In case I should fail to abide by the above agreement, I agree to forfeit my rights to the above money.
GEO. I. KREAMER
Per Luna Park Amusement Co. EARLE ARMSTRONG.
He broke his contract, however, on Wednesday night and won by over one lap.
The above states the material facts of the case, although there were other minor unpleasantnesses which may not be dwelt upon. We do not care to do anything, or have anything done in regard to Luna Park, but do wish to point out the fact that this is the natural result of hippodrome racing; that is buying machines and hiring riders simply to perform upon them. However we do wish to voice a strenuous kick against the deterioration of the ethics of motocycle racing. We are bitterly opposed to any kind of racing which savors of anything but the fairest kind of sportsmanship. Motocycle racing should be above any such affair as this, and to us it seems only one more step to the time when the promoter will say: “Boys, it’s Willie’s turn to win tonight. We have got to keep everybody popular. You hang back and let Willie take first and third heat in the sweepstakes.’’

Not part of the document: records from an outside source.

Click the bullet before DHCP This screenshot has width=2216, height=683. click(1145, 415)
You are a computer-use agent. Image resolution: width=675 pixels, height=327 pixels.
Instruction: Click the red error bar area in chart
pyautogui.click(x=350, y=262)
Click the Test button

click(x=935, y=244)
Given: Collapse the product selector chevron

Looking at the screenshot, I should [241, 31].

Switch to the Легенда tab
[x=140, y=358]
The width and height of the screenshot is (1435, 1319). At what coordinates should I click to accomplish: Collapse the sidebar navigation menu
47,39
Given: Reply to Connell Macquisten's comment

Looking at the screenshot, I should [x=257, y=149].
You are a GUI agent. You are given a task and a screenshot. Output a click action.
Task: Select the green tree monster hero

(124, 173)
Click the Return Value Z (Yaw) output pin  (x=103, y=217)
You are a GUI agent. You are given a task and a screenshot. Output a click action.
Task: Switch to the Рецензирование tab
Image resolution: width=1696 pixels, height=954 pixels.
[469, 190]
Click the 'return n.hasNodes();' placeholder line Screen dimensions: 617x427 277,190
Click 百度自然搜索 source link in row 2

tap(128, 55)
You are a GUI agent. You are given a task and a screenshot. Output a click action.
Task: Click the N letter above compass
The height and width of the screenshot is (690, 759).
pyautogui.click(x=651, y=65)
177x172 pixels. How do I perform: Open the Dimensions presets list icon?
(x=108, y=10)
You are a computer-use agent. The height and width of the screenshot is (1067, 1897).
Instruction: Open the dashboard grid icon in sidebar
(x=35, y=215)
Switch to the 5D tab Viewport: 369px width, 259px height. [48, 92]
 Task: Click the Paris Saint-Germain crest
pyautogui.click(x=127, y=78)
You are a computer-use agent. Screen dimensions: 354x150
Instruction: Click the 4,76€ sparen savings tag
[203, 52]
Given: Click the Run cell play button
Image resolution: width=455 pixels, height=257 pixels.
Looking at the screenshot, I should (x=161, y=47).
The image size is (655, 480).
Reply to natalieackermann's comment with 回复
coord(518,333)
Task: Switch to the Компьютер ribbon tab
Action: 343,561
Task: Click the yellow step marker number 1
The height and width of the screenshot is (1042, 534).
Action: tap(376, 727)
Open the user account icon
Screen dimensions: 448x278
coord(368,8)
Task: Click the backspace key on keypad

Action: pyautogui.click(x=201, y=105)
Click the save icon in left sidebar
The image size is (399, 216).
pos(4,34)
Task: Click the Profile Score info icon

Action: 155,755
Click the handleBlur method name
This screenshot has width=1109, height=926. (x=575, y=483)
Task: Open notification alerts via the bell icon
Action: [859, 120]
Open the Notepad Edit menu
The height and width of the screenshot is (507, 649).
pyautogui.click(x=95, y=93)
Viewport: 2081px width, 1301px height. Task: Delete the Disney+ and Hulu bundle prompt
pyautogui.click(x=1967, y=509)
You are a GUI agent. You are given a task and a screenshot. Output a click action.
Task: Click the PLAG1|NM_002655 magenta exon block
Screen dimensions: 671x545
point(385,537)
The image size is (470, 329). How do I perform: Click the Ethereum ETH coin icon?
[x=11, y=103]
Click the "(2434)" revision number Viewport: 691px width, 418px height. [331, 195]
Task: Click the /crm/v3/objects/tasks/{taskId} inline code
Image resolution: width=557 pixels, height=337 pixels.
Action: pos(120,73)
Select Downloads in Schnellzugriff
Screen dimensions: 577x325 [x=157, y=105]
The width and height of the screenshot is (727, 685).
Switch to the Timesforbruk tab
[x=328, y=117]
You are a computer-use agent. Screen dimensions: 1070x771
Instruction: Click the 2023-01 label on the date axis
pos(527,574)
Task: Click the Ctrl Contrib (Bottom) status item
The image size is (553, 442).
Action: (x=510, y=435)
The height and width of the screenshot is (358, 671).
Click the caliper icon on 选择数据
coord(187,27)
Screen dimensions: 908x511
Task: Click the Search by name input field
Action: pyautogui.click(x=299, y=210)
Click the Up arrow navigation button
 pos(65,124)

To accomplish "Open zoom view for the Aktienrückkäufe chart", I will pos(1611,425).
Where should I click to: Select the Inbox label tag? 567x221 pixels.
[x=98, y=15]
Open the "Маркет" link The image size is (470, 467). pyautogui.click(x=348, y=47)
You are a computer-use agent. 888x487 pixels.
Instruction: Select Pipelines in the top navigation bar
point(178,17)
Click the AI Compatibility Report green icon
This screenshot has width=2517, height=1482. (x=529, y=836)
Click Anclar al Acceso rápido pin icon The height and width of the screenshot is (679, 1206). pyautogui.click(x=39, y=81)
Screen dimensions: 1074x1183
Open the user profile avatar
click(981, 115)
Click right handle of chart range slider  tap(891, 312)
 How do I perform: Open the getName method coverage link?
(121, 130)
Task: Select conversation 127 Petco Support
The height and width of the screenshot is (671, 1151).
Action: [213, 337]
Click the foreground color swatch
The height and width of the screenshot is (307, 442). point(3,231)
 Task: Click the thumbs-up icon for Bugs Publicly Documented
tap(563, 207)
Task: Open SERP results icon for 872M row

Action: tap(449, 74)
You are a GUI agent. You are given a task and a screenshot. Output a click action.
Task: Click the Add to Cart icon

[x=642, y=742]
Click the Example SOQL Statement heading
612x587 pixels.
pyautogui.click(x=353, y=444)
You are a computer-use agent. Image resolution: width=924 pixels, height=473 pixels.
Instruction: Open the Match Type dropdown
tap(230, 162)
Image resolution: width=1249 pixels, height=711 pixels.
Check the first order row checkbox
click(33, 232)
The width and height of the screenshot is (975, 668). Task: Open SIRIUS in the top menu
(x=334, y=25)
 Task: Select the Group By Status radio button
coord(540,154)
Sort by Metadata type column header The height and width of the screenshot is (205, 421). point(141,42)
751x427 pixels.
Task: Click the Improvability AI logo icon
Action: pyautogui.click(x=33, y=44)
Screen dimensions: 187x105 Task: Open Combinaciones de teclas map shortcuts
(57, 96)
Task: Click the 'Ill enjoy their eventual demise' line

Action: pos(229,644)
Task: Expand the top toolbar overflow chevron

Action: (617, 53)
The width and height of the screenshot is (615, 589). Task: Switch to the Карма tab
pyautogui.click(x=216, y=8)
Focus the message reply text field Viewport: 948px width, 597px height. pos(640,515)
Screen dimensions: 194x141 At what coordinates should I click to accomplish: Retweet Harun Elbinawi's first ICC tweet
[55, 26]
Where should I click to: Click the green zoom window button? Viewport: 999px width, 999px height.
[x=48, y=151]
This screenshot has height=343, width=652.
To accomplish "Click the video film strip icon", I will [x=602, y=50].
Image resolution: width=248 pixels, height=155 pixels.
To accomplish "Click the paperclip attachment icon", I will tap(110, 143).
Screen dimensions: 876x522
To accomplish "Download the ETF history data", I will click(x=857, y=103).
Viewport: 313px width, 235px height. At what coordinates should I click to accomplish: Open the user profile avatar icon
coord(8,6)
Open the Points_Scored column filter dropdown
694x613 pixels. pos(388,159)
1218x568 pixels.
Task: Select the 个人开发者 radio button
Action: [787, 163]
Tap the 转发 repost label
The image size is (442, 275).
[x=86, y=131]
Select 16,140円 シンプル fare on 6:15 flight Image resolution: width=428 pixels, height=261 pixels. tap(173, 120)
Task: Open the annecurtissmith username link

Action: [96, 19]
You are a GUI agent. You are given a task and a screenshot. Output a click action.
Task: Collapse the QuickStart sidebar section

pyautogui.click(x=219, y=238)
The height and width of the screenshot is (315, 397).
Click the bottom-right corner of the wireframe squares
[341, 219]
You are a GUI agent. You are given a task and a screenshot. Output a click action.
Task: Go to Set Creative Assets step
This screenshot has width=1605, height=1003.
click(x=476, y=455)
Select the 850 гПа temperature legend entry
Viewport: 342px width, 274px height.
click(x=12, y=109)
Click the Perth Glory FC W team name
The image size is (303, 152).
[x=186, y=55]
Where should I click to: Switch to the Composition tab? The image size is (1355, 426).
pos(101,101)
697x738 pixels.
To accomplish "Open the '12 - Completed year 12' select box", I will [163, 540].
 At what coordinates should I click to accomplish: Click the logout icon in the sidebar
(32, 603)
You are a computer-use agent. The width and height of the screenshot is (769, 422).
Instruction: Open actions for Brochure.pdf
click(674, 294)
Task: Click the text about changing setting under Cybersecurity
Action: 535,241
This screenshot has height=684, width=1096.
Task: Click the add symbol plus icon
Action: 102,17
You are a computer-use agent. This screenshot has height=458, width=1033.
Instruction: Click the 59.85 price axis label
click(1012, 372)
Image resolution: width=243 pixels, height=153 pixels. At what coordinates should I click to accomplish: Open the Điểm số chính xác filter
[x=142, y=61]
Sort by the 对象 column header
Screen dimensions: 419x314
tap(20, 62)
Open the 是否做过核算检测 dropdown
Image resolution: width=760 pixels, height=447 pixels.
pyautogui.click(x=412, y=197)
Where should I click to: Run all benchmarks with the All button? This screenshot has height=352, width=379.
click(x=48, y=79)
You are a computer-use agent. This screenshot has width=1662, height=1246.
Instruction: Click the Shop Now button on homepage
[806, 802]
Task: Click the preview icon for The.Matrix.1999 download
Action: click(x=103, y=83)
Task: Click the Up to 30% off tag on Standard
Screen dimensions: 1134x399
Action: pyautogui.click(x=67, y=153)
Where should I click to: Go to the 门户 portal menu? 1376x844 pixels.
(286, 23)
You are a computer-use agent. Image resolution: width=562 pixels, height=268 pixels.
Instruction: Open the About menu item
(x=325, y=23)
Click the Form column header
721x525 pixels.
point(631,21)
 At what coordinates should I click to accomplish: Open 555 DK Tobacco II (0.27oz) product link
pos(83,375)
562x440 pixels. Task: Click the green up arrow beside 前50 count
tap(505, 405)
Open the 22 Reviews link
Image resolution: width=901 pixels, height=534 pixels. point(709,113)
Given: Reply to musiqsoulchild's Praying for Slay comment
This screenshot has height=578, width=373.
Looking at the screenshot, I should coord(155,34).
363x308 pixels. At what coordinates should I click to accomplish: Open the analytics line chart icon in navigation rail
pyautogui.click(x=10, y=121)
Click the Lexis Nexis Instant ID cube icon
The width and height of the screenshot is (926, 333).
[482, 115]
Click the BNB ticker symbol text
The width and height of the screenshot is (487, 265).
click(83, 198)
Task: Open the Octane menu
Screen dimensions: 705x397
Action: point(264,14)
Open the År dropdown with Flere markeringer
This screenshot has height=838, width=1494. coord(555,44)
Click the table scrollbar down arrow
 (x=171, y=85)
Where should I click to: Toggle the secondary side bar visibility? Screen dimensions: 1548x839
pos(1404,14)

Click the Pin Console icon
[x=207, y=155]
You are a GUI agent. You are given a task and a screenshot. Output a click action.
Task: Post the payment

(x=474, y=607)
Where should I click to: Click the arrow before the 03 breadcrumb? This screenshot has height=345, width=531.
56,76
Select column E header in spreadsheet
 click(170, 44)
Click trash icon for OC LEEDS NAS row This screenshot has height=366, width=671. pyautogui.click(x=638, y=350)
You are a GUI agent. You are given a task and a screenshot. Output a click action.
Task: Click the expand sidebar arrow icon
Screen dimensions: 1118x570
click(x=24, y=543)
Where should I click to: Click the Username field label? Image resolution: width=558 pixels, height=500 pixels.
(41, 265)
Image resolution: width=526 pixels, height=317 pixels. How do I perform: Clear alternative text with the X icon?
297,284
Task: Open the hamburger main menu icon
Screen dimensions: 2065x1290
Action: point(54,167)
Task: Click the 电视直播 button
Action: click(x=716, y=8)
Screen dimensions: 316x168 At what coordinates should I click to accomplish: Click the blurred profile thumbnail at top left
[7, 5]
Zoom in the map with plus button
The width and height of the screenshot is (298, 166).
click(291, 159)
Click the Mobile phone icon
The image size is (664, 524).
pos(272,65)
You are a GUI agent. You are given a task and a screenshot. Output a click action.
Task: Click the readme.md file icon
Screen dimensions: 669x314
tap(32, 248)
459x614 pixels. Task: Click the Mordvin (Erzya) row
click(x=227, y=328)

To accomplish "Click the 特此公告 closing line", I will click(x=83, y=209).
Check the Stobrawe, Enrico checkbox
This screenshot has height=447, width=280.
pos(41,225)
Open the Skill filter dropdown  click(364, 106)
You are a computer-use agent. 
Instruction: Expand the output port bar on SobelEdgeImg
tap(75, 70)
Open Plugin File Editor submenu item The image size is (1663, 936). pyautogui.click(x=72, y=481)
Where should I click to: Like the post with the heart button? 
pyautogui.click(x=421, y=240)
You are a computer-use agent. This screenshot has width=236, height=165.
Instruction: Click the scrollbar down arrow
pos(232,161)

We hope that this incident does not mark the beginning of the time when motocycle racing becomes the crooked game that other racing is. It is the duty and privilege of the Federation of American Motorcyclists to foster clean sport, and we hope that you will give us the opportunity of assisting you more in upholding the high ideals that we hope will guide motocycle competition.
Motocycle manufacturers have not been given credit for the high ideals that they really have, and this incident we hope will show that the real racing competition even though it be for advertising purposes, is far ahead of running a circus program of four races of the kind and speed that will net the man the most who runs the show.
Yours very truly, Excelsior Motor Mfg. & Supply Co., Aleck G. Whitfield.